Melanie asintió con la cabeza. En los últimos cinco años había aprendido mucho sobre la conducta de los bonobos.
– Y hay otra cosa preocupante -prosiguió Kevin-. Bertram me contó que uno de los bonobos mató a un pigmeo durante la recogida del doble de Winchester. No fue un accidente. El bonobo le arrojó una piedra. Esa clase de agresión es más propia de la conducta humana que de los bonobos.
– Reconozco que es verdad -admitió Melanie-. Pero siguen siendo pruebas circunstanciales todas ellas.
– Circunstanciales o no -replicó Candace-, yo no pienso vivir con este peso sobre mi conciencia.
– Comparto tu opinión -dijo Melanie-. Hoy mismo me he pasado el día preparando a dos hembras bonobos nuevas para la recolección de óvulos.
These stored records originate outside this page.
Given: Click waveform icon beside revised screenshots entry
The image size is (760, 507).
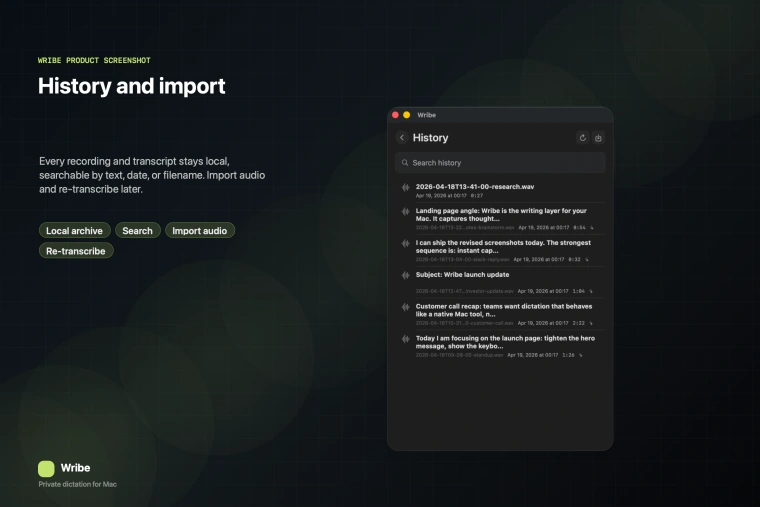Looking at the screenshot, I should point(405,243).
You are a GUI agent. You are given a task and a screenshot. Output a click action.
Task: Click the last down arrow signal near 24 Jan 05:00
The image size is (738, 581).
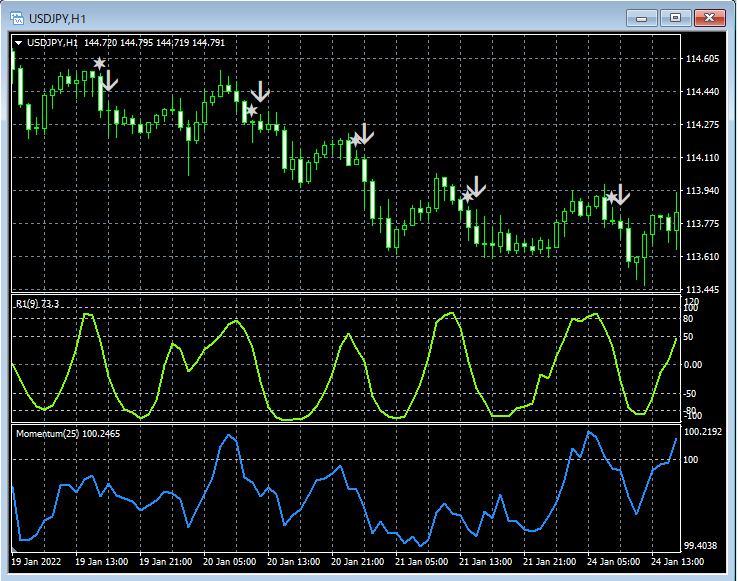tap(621, 194)
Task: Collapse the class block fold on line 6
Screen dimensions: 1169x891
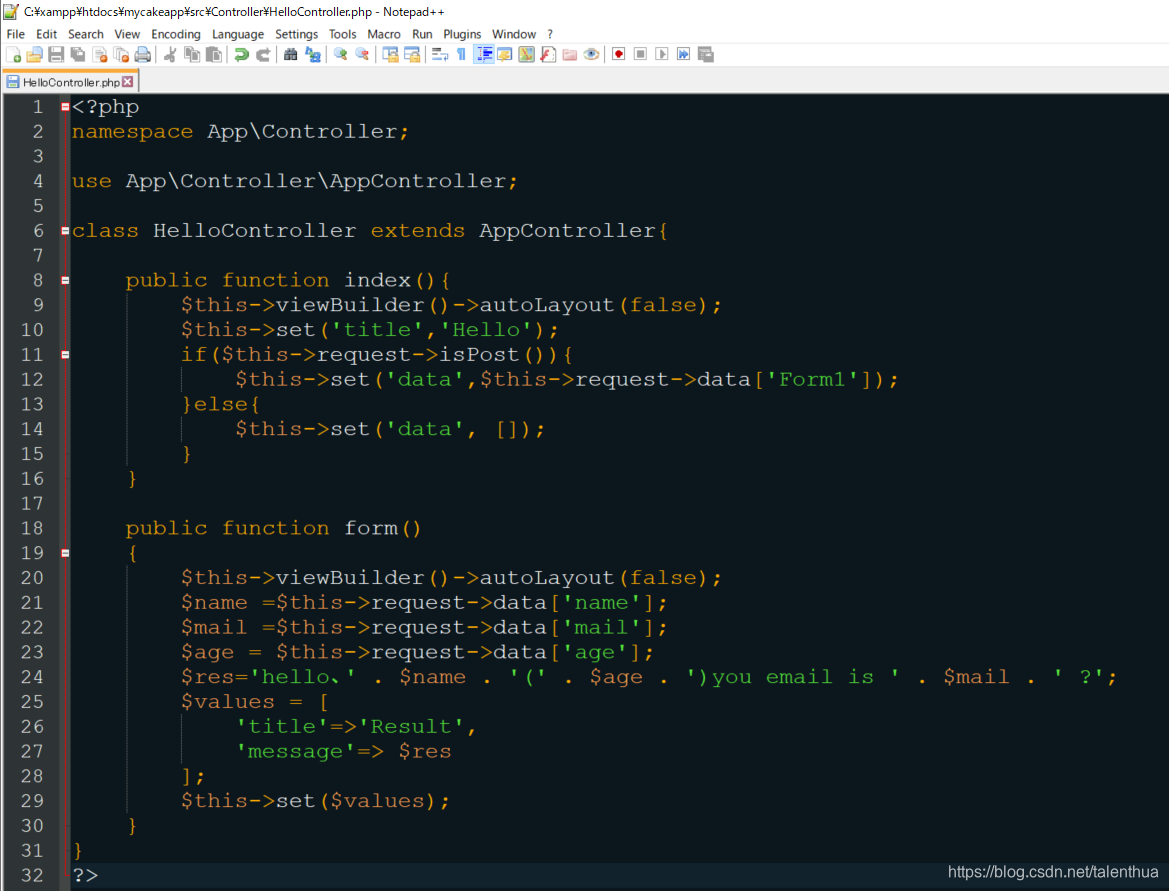Action: [65, 230]
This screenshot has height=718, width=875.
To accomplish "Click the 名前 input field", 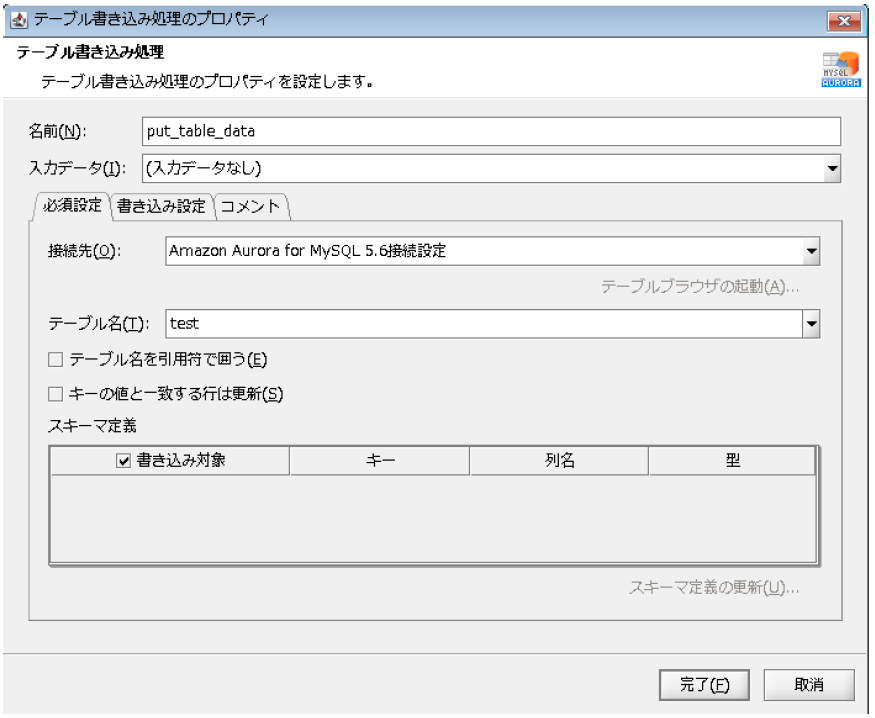I will click(490, 131).
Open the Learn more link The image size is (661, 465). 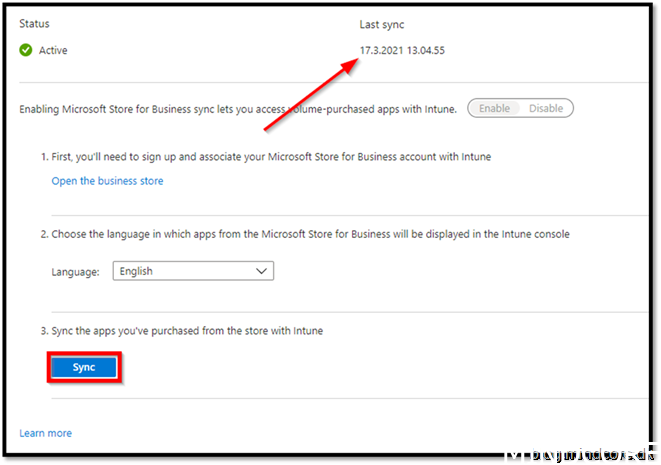[x=45, y=433]
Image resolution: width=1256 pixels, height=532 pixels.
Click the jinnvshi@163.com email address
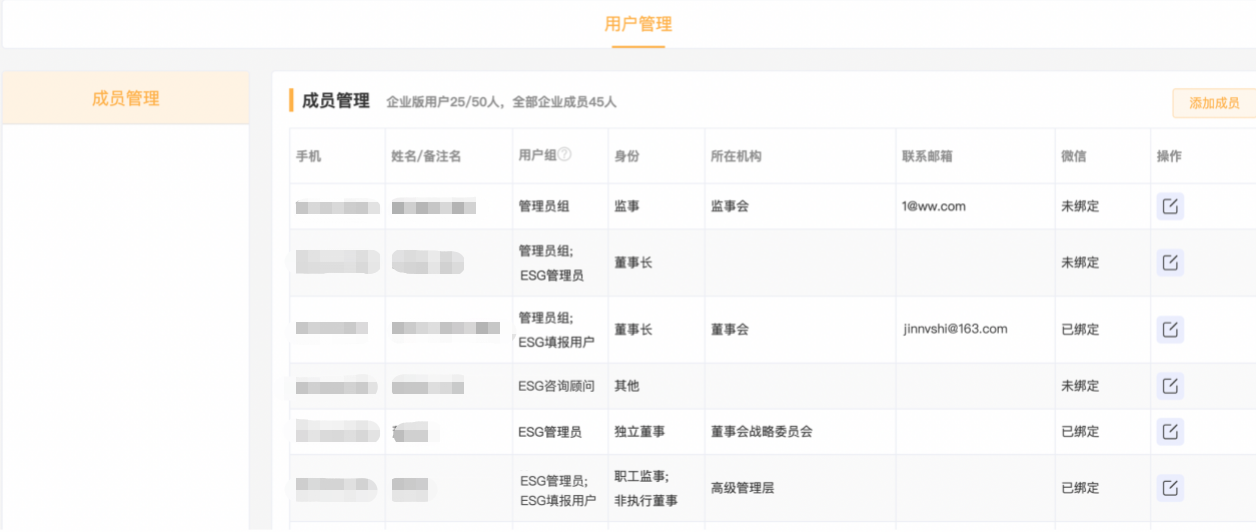(954, 329)
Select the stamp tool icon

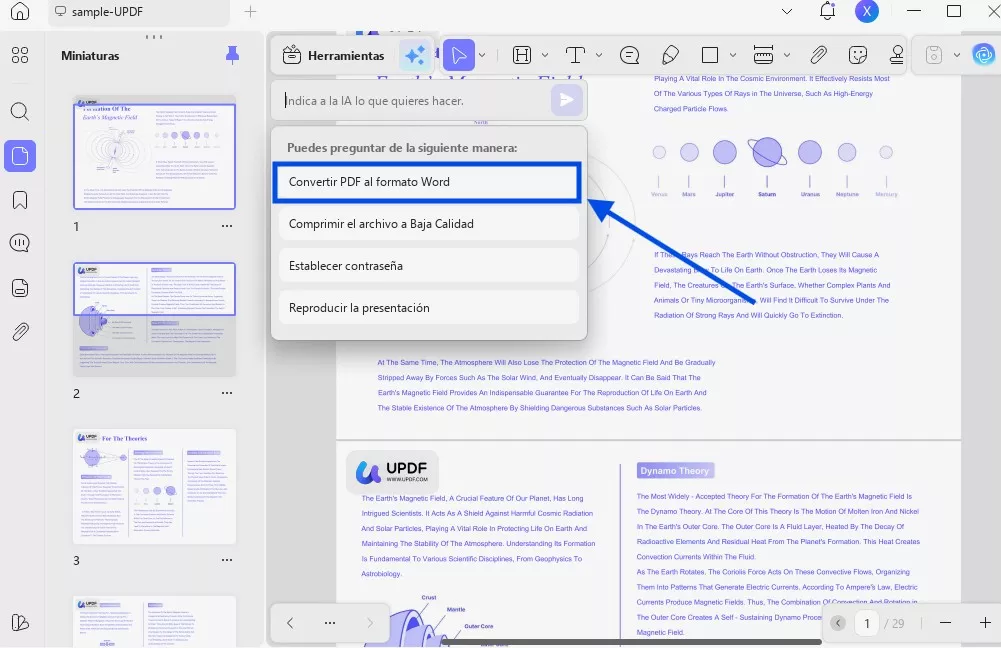[897, 55]
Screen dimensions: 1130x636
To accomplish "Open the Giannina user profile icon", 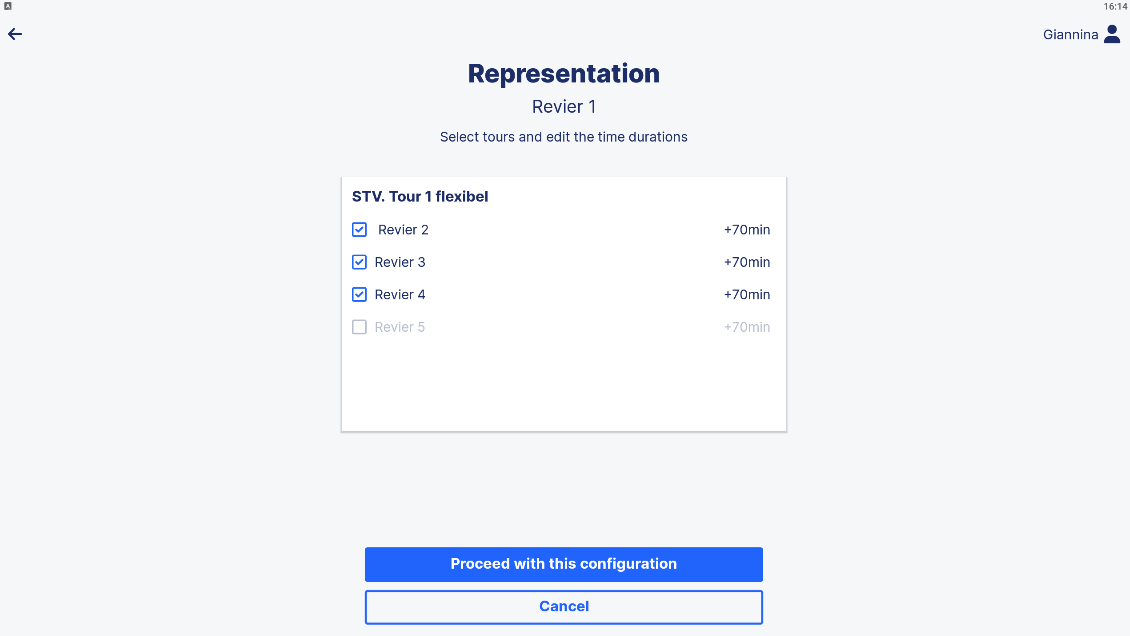I will [x=1112, y=34].
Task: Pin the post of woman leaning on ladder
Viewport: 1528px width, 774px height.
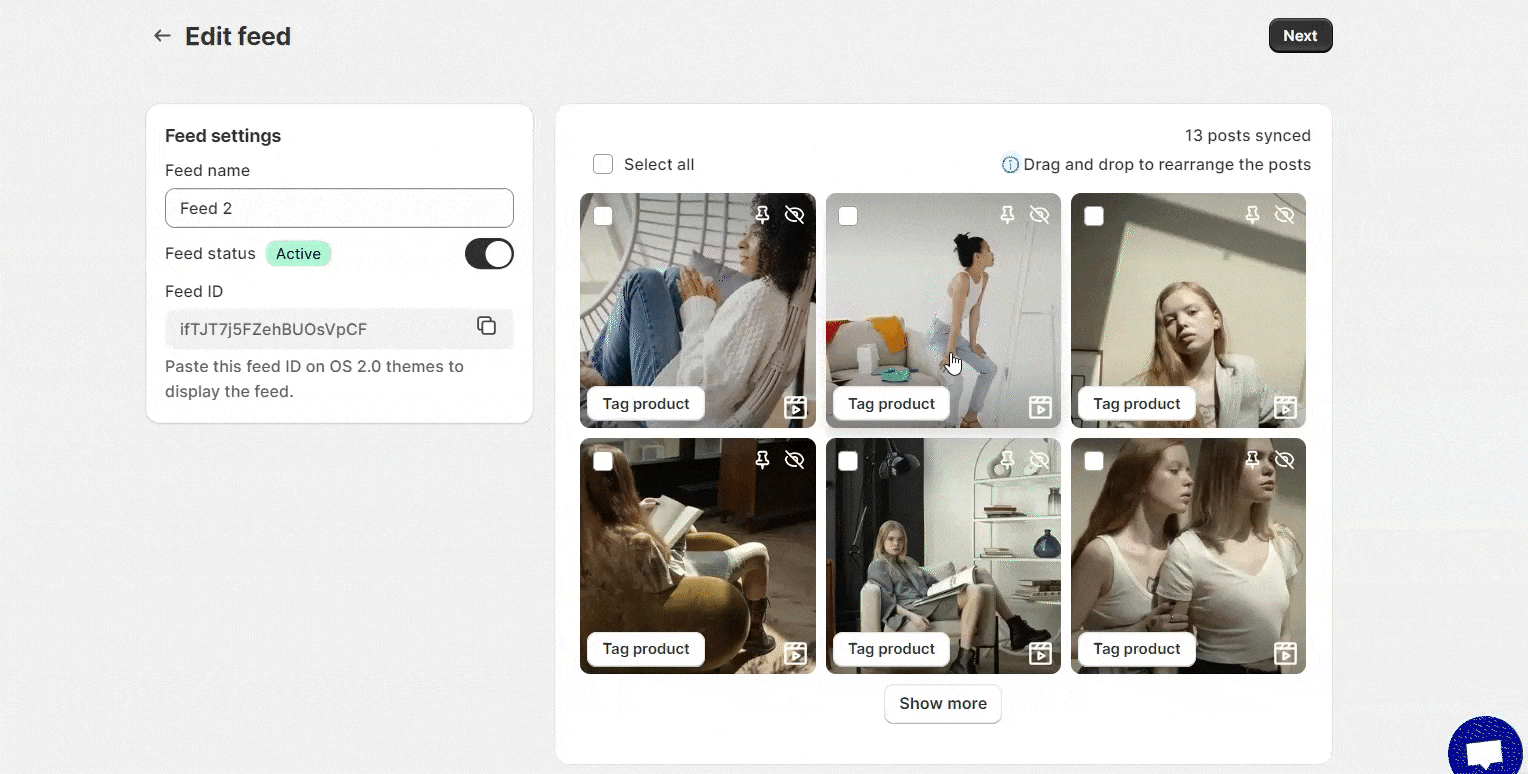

No pienso seguir adelante hasta que sepamos si esta idea aparentemente absurda sobre posibles protohumanos tiene algún fundamento o no.
– No ser fácil descubrirlo -repuso Kevin-. Para comprobarlo, alguien tendría que ir a la isla. El problema es que sólo hay dos personas que pueden autorizar una visita: Bertram Edwards y Siegfried Spallek. Yo ya he hablado con Bertram, y aunque le comenté lo del humo, me dejó bien claro que no se permite el acceso de ninguna persona a la isla, con la excepción del pigmeo que lleva la comida suplementaria.
– ¿Le explicaste por qué estabas preocupado? -preguntó Melanie.
– No de manera explícita. Pero él lo sabe; estoy seguro. Sin embargo, le restó importancia. El problema es que él y Siegfried han conseguido que los incluyeran en el plan de incentivos. En consecuencia se asegurarán de que nada amenace sus beneficios. Me temo que son lo bastante corruptos para no preocuparse por lo que ocurre en la isla. Y, además de su corruptibilidad, tenemos que tener en cuenta la sociopatía de Siegfried.
– ¿Tan terrible es? -preguntó Candace-. He oído rumores.
– Pues multiplica por diez lo que hayas oído -respondió Melanie-. Está como una regadera. Para darte un ejemplo, ejecutó a unos desgraciados ecuatoguineanos porque los pilló cazando furtivamente en la Zona, que es su coto privado.
– ¿Los mató él personalmente? -preguntó Candace impresionada y asqueada.
– El mismo no -respondió Melanie-. Los hizo juzgar por un tribunal improvisado, aquí en Cogo. Luego un pelotón de soldados ecuatoguineanos los ejecutó en el campo de fútbol.
– Y para colmo -añadió Kevin-, usa los cráneos de esos hombres para guardar los utensilios de su escritorio.
– Comienzo a arrepentirme de haber hecho esa pregunta -dijo Candace, estremeciéndose.
– ¿Y qué hay del doctor Lyons? -preguntó Melanie.
Kevin rió.
– Olvídate de él. Es aún más corrupto que Bertram. Esta operación es obra suya. También a él intenté hablarle del humo, pero fue incluso menos receptivo. Dijo que todo era fruto de mi imaginación. Con franqueza, no me fío de él, aunque debo reconocer que ha sido generoso con los incentivos y las acciones. Es lo bastante listo para darle una buena tajada a todas las personas involucradas en el proyecto, muy en particular a Bertram y a Siegfried.